In Million Dollar Arm's second half, when it collapses like the '78 Red Sox, Jon Hamm's JB Bernstein has plucked two promising athletes from their villages on the subcontinent and then borderline imprisoned them in his austere California manse. Just months earlier, these young men had never held a baseball. They need to be told, on their first day of training, why fielders wear gloves. Neither speaks English, both are achingly homesick, and they're drilling each day with college-level American players for an upcoming MLB tryout. But the movie sidelines all of this real-life drama to put Hamm through the paces of a plot so old its grandkids are AARP-age by now: The Businessman Who Stops Putting Business First but Is Rewarded in the End With a Great Success in Business Anyway.

Here's how off the script's emphasis is. Like all studio pictures, just before the big finish there are several scenes of despair; our heroes have come so close to their goal, but now it looks like they can't possibly make it, until one of the characters does something great, like gives a speech or drives to the airport really fast. (This is a spoiler only if you have never seen the last 20 minutes of a movie.) In this case, the Indian prospects — Rinku Singh and Dinesh Patel, played by Suraj Sharma and Madhur Mittal — feel defeated, because it turns out going from newbie to pro in ten months is really hard. But don't worry about them! Screenwriter Tom McCarthy rings in the climax with a speech so preposterous even Jon Hamm can't sell it. Its gist: JB is sorry he forgot baseball is supposed to be fun, which of course stirs up just the belly-fire these boys need. Imagine the opposite: You've been spirited from America to Bombay, drilled for months at cricket, and when things get tough, your big buck-up lecture is about what this baffling game is supposed to mean to kids.

Meanwhile, the prospects have devoted their time to cooking a potluck and stringing Christmas lights in the backyard to set up a movie-magic date night for JB and his med-student tenant, played by Lake Bell.
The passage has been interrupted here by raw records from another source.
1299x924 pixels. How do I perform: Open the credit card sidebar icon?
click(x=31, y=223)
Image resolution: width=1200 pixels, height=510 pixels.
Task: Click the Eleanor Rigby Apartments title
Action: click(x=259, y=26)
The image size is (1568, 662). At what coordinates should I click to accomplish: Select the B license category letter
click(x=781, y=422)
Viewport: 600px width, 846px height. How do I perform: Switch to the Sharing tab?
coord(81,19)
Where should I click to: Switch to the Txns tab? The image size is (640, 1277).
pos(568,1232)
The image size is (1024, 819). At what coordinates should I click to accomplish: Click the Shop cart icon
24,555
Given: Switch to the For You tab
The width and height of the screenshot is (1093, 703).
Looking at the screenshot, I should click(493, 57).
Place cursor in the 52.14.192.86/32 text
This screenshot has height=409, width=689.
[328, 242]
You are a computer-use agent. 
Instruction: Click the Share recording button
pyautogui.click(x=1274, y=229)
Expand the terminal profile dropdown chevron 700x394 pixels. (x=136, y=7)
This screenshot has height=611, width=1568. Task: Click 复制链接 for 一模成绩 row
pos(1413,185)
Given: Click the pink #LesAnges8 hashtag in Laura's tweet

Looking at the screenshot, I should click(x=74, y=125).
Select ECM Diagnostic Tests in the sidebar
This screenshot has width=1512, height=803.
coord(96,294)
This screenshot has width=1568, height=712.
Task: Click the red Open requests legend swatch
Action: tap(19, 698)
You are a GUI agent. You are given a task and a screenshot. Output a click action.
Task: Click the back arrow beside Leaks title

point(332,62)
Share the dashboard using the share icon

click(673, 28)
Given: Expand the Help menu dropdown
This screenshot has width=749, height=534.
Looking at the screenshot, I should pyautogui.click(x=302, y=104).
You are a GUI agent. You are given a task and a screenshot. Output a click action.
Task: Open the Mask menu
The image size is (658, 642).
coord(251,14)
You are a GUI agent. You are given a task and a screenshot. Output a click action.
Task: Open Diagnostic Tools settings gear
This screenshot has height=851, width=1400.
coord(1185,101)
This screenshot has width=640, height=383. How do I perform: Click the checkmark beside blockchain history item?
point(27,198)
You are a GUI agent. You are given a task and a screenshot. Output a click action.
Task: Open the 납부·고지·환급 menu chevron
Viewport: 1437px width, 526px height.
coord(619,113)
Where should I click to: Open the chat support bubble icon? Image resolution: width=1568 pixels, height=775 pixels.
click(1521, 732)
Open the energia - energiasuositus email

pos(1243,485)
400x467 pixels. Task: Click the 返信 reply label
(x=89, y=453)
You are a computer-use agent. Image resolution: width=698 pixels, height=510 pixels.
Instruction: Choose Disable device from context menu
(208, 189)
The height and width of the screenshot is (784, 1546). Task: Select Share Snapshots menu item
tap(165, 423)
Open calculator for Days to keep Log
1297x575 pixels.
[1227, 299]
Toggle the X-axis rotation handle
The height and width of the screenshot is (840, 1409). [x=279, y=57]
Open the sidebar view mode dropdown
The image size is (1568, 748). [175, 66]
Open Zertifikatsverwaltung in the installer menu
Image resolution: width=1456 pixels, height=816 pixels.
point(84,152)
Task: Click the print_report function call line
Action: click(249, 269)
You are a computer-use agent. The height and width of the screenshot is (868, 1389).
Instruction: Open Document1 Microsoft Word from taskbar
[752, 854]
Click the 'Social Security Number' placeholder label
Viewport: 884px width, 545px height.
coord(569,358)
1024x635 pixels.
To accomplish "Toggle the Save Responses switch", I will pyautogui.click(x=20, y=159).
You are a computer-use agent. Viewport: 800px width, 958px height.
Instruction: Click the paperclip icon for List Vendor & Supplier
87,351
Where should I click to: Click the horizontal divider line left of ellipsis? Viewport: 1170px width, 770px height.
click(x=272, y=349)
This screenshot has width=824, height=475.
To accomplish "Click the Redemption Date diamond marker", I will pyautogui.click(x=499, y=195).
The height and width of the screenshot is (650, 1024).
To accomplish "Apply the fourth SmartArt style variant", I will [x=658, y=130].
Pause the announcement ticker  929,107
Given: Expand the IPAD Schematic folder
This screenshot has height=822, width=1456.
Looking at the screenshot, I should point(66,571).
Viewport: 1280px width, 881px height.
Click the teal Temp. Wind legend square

If you didn't know Million Dollar Arm came from Disney, that might tip you off — these guys may as well be Cinderella's dress-sewing mice.

Also, before that, for comedy, they puke in his Porsche.

That said, much of Million Dollar Arm is pretty good for a movie committed to the wrong character's story. (It's as if The Pride of the Yankees were about a pushy guy whom Lou Gehrig crashed with once.) The much stronger first half covers JB's tour of India with his Million Dollar Arm pitching contest, which is part dream-making reality show and part harvesting scheme. He sees this cricket-obsessed nation as an unexploited resource: Surely some of its bowlers and hitters have MLB-level "juice." This plays as a bustling travelogue, a splendidly shot comedy that tickles at a self-involved American's frustrations at the differences between here and there. JB faces mad Mumbai traffic, bribe-oiled local bureaucracy, and mild intestinal distress, but he also quickly takes to the place and its people, both of which are presented with respect and wonder. Outside the contest montages, director Craig Gillespie lets scenes unfold, lets shots communicate more than just one thing, lets our eyes make discoveries: Is that a goat on a scooter? Is that the Taj Mahal behind the pitcher's mound? Has Hamm really pit-sweated through his shirts, or is that just ace wardrobe design? (Hamm, our best-looking grumpy dad-type, proves sturdily appealing in a prickly role.)

Occasionally, the film leaves JB's quest to check in with the players. They have a few tender moments with family, none of whom suffer much stereotyping, but we get to see only their most earnest, declarative moments — the movie endorses their values but has no time for specifics. Instead, it cuts to JB's Skype flirtation with Lake Bell's character, who is at first dismissed by JB for not being model enough for him. Aasif Mandvi (assured and funny as JB's business partner) actually has to plead that she's "cute," which is the film's biggest laugh. She's Lake Bell! And, unencumbered by her unspeakable beauty, she laces her go-nowhere role with winning, offhand comedy.

Hamm's Indian adventures demonstrate there are still rich stories to be told about (reasonably) normal people transplanted to lands they consider strange. If the filmmakers had been more daring with perspectives and narrative structure, and afforded their Indian characters the screen time and agency that JB enjoys on his adventure, Million Dollar Arm might have distinguished itself. Instead, it devolves into one of those family flicks whose only real drama comes from outside itself. For the last hour, rather than worry that these guys might not make it, I found myself wondering how deep in the filmmakers could get before their story fully departed this world for the land of sports-movie magic. This one makes it to about the seventh inning.